Exercise description:
Go through the entries below and copy every line that holds the word "Expand".

Stored data entries

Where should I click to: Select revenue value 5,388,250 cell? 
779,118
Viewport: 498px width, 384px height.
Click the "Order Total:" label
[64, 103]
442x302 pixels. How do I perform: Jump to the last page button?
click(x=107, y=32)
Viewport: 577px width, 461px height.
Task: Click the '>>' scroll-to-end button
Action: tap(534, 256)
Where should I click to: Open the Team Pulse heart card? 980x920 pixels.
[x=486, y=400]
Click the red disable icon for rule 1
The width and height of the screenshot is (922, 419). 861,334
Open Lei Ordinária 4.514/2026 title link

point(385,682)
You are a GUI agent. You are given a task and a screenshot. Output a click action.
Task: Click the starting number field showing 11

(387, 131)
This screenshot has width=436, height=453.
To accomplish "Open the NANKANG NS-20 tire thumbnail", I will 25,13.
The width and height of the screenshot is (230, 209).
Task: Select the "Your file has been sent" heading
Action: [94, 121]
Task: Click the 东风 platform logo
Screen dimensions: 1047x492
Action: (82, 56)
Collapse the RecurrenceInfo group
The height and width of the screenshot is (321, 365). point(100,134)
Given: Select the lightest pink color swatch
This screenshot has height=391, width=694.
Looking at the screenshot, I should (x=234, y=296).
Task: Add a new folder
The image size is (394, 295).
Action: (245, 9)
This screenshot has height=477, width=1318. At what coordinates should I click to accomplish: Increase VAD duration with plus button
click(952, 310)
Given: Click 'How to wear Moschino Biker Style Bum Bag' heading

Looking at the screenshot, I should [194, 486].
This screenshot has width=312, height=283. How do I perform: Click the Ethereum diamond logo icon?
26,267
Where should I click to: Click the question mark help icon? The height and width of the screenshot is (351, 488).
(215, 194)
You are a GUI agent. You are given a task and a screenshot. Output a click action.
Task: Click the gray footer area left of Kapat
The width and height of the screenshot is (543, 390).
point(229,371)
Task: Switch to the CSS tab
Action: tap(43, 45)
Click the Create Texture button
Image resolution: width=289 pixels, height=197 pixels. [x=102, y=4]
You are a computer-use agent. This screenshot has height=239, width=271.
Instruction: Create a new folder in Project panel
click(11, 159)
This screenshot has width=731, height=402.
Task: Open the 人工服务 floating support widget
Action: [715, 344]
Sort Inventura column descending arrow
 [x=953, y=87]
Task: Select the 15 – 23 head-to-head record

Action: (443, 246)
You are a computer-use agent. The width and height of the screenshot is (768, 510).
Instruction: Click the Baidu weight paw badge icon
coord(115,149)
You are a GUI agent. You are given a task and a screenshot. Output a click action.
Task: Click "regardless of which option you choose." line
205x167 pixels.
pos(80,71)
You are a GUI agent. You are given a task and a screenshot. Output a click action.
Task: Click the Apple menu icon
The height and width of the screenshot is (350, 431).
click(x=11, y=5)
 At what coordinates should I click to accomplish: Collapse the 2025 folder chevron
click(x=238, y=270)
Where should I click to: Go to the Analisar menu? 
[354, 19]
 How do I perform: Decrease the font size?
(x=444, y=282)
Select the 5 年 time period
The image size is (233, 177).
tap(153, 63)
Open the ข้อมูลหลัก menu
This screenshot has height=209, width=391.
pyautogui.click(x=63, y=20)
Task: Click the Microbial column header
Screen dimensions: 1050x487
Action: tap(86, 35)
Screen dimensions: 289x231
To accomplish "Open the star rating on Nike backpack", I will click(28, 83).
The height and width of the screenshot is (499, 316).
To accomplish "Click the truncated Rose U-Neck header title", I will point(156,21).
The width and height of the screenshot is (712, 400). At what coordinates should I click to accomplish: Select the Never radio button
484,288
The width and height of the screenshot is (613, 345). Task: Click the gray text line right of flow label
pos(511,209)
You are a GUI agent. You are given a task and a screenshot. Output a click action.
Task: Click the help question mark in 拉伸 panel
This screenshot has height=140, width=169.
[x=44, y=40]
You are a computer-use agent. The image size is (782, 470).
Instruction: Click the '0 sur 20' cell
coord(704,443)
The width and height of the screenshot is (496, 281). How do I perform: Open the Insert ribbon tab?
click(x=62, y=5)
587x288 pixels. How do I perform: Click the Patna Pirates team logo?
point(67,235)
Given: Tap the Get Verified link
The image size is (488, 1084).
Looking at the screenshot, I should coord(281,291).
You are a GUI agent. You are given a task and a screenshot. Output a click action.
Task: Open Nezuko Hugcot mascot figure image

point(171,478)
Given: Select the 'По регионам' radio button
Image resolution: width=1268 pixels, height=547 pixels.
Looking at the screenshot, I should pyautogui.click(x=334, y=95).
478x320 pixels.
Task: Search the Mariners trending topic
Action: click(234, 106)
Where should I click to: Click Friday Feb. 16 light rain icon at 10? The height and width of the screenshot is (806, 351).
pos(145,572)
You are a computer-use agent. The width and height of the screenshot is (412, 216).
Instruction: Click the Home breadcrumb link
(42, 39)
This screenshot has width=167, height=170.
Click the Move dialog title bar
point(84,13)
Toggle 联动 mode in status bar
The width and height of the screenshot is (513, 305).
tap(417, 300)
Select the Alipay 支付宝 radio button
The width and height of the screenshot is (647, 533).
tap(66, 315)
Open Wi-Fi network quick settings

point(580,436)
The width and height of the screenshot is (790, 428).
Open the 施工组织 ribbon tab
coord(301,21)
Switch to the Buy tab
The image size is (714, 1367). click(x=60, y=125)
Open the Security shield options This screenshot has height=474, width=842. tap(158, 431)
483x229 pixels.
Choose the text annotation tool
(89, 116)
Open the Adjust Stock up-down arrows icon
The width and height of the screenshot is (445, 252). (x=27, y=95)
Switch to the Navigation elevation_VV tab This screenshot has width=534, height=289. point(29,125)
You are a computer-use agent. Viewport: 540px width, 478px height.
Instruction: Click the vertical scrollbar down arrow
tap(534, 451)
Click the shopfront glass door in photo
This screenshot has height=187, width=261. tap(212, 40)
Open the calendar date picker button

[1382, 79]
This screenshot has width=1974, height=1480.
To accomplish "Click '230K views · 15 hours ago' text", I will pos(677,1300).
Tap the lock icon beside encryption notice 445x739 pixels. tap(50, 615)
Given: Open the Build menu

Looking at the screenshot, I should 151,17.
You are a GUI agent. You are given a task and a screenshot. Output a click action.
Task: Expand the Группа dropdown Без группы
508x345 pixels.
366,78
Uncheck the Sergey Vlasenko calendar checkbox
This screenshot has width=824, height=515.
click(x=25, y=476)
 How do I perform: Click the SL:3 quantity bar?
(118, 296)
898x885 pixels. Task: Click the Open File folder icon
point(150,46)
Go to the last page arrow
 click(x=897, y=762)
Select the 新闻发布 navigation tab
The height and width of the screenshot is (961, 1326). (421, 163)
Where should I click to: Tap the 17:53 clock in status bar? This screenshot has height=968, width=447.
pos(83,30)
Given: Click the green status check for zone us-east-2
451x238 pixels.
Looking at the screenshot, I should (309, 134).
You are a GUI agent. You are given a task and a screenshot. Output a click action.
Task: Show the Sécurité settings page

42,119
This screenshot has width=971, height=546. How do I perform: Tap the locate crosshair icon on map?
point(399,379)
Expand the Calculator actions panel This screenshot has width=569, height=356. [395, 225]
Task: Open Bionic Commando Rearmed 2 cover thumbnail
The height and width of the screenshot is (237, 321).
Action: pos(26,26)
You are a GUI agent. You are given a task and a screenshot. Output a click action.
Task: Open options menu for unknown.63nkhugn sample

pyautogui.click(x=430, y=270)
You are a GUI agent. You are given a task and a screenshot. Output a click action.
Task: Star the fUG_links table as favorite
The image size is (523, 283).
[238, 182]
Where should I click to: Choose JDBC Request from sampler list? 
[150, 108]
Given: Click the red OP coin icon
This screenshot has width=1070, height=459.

Task output:
Task: Expand the Группа dropdown Без группы
Expand the Calculator actions panel This screenshot has width=569, height=356. [395, 225]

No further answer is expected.